--- Records supplied Enclosed Below ---

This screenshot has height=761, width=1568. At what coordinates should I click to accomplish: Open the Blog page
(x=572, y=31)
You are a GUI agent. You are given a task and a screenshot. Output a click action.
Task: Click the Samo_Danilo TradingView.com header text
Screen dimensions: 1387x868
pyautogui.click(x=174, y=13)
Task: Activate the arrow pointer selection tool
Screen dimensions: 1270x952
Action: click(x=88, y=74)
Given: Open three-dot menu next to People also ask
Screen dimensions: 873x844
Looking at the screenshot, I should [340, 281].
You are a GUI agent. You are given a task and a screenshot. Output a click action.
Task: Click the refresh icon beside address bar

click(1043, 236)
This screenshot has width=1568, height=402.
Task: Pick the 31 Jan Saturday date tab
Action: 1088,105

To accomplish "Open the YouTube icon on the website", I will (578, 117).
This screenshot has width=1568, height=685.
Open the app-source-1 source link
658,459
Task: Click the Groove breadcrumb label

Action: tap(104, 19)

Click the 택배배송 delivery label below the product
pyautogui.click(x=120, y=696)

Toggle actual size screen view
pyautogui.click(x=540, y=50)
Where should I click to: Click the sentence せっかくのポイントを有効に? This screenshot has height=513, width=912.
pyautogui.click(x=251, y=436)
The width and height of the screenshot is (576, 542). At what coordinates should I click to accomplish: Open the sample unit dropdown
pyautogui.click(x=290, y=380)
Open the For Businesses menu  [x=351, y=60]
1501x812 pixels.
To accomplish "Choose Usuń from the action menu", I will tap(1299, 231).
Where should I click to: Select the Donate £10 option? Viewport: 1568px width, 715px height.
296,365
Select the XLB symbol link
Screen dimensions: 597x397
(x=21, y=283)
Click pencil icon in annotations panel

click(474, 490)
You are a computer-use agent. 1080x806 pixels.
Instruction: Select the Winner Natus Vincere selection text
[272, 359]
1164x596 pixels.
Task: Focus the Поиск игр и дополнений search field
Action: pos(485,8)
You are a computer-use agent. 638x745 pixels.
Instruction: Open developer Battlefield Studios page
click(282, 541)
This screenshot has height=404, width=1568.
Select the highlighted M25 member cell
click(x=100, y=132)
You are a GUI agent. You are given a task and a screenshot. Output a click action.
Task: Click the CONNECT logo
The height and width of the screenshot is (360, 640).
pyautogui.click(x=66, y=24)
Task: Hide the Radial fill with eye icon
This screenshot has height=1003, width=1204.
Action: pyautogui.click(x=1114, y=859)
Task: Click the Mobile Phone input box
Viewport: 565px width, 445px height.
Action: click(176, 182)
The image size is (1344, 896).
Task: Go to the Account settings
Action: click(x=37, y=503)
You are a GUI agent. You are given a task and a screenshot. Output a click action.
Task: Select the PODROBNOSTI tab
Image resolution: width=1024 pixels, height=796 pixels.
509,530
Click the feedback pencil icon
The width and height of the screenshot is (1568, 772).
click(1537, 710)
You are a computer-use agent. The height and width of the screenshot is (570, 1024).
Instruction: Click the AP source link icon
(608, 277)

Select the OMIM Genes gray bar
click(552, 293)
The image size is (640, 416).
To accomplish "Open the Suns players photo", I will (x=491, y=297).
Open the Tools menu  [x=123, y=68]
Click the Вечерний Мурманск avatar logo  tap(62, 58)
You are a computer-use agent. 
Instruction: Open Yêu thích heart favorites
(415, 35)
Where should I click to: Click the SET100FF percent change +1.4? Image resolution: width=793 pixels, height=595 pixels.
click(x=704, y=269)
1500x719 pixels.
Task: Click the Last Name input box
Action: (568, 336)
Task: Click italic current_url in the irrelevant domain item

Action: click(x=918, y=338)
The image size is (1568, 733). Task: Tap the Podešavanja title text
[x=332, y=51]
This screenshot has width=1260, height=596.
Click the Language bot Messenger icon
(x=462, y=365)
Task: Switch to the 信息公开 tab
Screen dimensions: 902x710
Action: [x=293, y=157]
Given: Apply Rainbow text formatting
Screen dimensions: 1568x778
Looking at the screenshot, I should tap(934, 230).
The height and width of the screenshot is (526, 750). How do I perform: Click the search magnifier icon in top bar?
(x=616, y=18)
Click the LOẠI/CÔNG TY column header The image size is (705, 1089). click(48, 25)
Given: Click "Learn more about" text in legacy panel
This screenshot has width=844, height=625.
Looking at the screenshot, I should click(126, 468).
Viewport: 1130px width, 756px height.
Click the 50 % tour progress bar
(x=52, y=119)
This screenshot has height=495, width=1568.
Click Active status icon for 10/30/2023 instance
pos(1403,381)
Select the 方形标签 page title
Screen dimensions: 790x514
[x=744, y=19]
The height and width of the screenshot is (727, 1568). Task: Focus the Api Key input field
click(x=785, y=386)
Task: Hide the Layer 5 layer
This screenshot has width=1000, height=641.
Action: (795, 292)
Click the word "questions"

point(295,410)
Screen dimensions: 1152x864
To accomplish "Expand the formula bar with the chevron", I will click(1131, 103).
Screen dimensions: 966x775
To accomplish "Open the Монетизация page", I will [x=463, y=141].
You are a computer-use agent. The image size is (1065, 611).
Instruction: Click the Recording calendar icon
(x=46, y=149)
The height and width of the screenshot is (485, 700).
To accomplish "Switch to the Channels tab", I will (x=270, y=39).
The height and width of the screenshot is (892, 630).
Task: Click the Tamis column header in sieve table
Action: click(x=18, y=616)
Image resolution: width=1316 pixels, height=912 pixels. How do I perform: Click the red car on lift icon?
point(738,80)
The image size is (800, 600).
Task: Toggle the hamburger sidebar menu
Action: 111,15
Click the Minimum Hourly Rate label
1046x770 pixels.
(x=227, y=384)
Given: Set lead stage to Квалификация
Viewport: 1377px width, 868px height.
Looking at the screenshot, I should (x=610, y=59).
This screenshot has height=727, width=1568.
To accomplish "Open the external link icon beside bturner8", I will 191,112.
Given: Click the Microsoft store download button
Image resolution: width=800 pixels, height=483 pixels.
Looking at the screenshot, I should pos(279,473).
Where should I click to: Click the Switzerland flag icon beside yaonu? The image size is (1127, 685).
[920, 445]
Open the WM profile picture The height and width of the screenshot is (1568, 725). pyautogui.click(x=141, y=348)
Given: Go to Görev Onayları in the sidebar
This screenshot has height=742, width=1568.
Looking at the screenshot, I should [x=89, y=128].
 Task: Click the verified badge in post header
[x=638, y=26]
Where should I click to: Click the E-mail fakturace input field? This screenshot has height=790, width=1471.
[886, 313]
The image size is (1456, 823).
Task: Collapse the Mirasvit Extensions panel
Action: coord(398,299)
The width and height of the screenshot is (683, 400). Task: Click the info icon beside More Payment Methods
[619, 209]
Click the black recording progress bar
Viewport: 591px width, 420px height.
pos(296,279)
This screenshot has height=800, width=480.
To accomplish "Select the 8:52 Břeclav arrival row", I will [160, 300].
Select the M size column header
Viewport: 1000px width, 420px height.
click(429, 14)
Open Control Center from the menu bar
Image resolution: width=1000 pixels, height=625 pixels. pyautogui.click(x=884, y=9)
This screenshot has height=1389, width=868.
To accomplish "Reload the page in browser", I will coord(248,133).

--- End of Enclosed Records supplied ---

*About this task*. With the line holding "Task: Select the PODROBNOSTI tab" as the first and the line holding "You are a computer-use agent. The height" as the last, please transcribe exactly the lines of the material above in that range and nothing else.

*Exercise result*.
Task: Select the PODROBNOSTI tab
Image resolution: width=1024 pixels, height=796 pixels.
509,530
Click the feedback pencil icon
The width and height of the screenshot is (1568, 772).
click(1537, 710)
You are a computer-use agent. The height and width of the screenshot is (570, 1024).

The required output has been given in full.